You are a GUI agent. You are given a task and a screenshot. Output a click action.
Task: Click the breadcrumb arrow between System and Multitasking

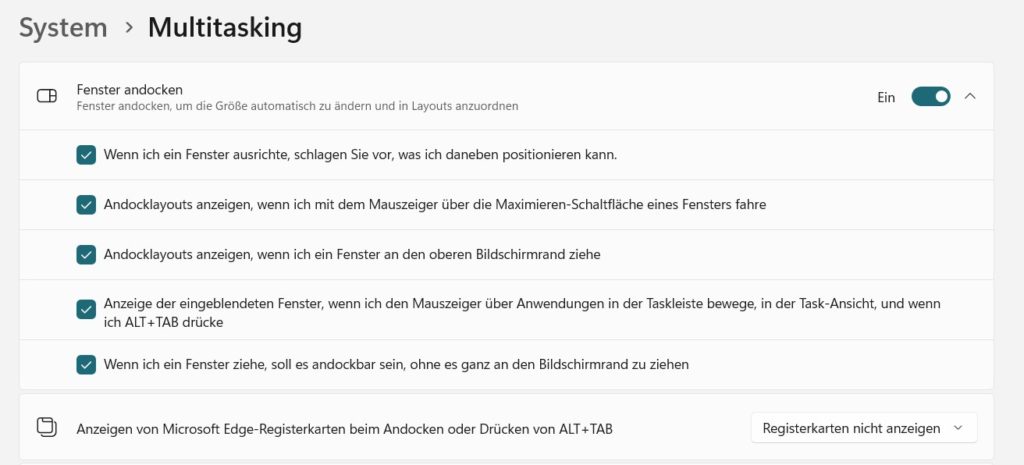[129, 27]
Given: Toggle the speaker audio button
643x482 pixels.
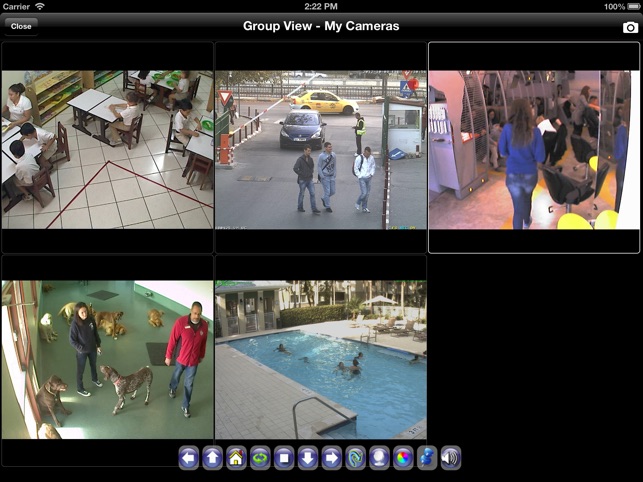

WORK INSTRUCTIONS: Your job is to repeat the data exactly, leaving each picture out.

SOLUTION:
You are a GUI agent. You are given a task and a screenshot. Output a click action.
Task: Click the breadcrumb arrow between System and Multitasking

[129, 27]
Given: Toggle the speaker audio button
643x482 pixels.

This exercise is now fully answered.